İdeolojik değişiklik olmaz ama koşullara göre tahlillerde yenilenmeler, olgunlaşmalar olur. Ama ideolojik değişiklik başka. Sizin söyledikleriniz o ideolojilerini değiştirenler. Mesela bilimsel sosyalistken, devrimciyken, birden liberal oluyor.

Anlamadım ben bilimsel sosyalisti, Marksist mi demek?

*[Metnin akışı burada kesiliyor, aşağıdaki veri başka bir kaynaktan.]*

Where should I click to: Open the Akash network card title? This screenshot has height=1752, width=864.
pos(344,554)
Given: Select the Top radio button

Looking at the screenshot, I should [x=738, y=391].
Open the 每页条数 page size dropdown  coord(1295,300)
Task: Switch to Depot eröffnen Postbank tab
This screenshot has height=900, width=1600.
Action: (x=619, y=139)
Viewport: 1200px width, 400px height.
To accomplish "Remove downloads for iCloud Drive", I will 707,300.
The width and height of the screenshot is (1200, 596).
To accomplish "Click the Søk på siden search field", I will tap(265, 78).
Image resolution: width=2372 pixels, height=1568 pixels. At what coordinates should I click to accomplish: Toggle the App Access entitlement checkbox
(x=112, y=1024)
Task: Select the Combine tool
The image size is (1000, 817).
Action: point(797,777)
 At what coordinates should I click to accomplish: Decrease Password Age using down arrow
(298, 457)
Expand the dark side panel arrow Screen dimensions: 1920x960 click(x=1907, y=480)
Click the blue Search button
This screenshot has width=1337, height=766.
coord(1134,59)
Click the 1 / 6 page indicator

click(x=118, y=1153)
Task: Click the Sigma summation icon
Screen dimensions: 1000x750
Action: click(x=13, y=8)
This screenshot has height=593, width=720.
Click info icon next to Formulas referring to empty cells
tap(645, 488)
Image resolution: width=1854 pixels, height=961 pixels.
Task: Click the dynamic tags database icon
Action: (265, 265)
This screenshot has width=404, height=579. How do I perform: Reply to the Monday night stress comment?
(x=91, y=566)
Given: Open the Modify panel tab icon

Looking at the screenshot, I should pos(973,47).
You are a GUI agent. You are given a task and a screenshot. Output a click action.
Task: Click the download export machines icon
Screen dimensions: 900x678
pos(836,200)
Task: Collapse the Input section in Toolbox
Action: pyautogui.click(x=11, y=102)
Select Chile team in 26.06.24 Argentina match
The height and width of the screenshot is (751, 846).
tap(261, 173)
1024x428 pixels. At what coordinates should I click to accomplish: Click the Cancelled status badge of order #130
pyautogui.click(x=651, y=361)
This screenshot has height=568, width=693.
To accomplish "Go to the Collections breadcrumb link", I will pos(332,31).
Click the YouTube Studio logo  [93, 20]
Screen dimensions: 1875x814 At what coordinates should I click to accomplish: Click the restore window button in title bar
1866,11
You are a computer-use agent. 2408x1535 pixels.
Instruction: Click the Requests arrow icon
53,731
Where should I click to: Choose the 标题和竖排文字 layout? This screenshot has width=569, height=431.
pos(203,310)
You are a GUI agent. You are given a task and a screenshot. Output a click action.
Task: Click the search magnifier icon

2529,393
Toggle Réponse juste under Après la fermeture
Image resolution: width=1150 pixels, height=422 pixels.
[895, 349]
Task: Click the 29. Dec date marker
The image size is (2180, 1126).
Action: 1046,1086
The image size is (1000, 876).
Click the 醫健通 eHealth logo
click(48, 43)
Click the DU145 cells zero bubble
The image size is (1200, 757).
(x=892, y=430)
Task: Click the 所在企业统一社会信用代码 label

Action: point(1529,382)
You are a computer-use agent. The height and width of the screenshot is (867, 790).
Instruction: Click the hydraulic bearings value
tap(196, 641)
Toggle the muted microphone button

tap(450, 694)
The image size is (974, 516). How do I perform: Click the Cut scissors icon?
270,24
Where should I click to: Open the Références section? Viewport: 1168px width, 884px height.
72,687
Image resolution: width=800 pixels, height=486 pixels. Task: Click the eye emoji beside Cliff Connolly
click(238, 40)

Marksist diye adlandırmayı doğru bulmuyoruz, çünkü bir insan ismiyle adlandırmak yanlış. İnsan ismiyle olunca Marx öldüğü an ne oluyor, bitmiş gibi oluyor veya peygamber gibi oluyor. Halbuki siz 19. yüzyılın teorileriyle bugün hayata cevap veremezsiniz. Onun için Marksizim demek, bunu bir yerde donduran, bitiren bir adlandırma oluyor. Oysa bilimsel sosyalizm hayata göre, mesela ben konuştum bitti 1 saniye sonra yeni bir dünyada yaşıyoruz.Teorinin de devam eden hayata göre kendini olgunlaştırması lazım. Marx dediğiniz an onun öldüğü tarihte her şey donup bitiyor.

Ama fikirlerini bırakıyor?

O fikirler o dönem 19. yüzyıl için geçerli. Marx’ın zamanında emperyalizm yoktu, uçağa binmedi, televizyon izlemedi, bilgisayar yoktu, bazı silahlar daha keşfedilmemişti. Özellikle emperyalizm olgusu. Marx emperyalizmi yaşamadı. Emperyalizm 19 yüzyılın sonu, 20. yüzyılın başında ortaya çıktı. O zaman Marx’tan emperyalizmle ilgili bir teori görüş bekleyemezsiniz. O zaman kim yapacak? Bugünün dünyasını kim açıklayacak? Bugünün dünyasının gerçeklerine cevap veren devrimci stratejileri, programları kim oluşturacak? Marx'ın mezardan bize böyle bir yardımda bulunma şansı yok.